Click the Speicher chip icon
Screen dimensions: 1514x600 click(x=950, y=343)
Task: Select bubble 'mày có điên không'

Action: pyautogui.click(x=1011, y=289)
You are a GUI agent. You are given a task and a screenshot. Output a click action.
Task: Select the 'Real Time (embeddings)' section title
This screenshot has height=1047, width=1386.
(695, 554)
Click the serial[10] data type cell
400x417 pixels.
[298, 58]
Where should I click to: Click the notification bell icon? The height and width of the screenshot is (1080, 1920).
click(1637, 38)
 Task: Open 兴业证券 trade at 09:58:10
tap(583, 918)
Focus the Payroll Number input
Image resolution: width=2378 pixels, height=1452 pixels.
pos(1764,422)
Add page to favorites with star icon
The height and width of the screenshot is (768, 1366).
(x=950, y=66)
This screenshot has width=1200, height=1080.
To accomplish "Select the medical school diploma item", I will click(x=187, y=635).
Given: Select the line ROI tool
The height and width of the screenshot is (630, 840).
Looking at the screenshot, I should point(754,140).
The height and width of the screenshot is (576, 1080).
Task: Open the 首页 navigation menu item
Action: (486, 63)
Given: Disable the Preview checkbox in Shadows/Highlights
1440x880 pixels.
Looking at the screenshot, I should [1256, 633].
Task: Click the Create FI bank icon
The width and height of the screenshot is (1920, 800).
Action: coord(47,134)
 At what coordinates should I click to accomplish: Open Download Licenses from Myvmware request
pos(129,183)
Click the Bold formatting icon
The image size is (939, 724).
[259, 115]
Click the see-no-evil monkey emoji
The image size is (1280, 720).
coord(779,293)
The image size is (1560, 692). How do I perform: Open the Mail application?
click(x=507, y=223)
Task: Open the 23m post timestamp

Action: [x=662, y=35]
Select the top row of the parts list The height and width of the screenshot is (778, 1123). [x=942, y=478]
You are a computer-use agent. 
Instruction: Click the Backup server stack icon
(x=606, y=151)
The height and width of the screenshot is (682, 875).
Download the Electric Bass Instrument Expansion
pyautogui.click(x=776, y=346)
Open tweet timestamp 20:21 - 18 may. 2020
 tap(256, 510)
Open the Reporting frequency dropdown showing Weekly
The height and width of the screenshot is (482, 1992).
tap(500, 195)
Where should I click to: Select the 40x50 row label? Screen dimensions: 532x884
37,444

■ ■ ■ ■ ■ ■ ■

Task to carry out
Rewrite the material above so that every "Payroll Number" becomes "Employee ID", and leave everything else unchanged.

Task answer
Click the Speicher chip icon
Screen dimensions: 1514x600 click(x=950, y=343)
Task: Select bubble 'mày có điên không'

Action: pyautogui.click(x=1011, y=289)
You are a GUI agent. You are given a task and a screenshot. Output a click action.
Task: Select the 'Real Time (embeddings)' section title
This screenshot has height=1047, width=1386.
(695, 554)
Click the serial[10] data type cell
400x417 pixels.
[298, 58]
Where should I click to: Click the notification bell icon? The height and width of the screenshot is (1080, 1920).
click(1637, 38)
 Task: Open 兴业证券 trade at 09:58:10
tap(583, 918)
Focus the Employee ID input
Image resolution: width=2378 pixels, height=1452 pixels.
pos(1764,422)
Add page to favorites with star icon
The height and width of the screenshot is (768, 1366).
(x=950, y=66)
This screenshot has width=1200, height=1080.
To accomplish "Select the medical school diploma item", I will click(x=187, y=635).
Given: Select the line ROI tool
The height and width of the screenshot is (630, 840).
Looking at the screenshot, I should point(754,140).
The height and width of the screenshot is (576, 1080).
Task: Open the 首页 navigation menu item
Action: (486, 63)
Given: Disable the Preview checkbox in Shadows/Highlights
1440x880 pixels.
Looking at the screenshot, I should [1256, 633].
Task: Click the Create FI bank icon
The width and height of the screenshot is (1920, 800).
Action: coord(47,134)
 At what coordinates should I click to accomplish: Open Download Licenses from Myvmware request
pos(129,183)
Click the Bold formatting icon
The image size is (939, 724).
[259, 115]
Click the see-no-evil monkey emoji
The image size is (1280, 720).
coord(779,293)
The image size is (1560, 692). How do I perform: Open the Mail application?
click(x=507, y=223)
Task: Open the 23m post timestamp

Action: [x=662, y=35]
Select the top row of the parts list The height and width of the screenshot is (778, 1123). [x=942, y=478]
You are a computer-use agent. 
Instruction: Click the Backup server stack icon
(x=606, y=151)
The height and width of the screenshot is (682, 875).
Download the Electric Bass Instrument Expansion
pyautogui.click(x=776, y=346)
Open tweet timestamp 20:21 - 18 may. 2020
 tap(256, 510)
Open the Reporting frequency dropdown showing Weekly
The height and width of the screenshot is (482, 1992).
tap(500, 195)
Where should I click to: Select the 40x50 row label? Screen dimensions: 532x884
37,444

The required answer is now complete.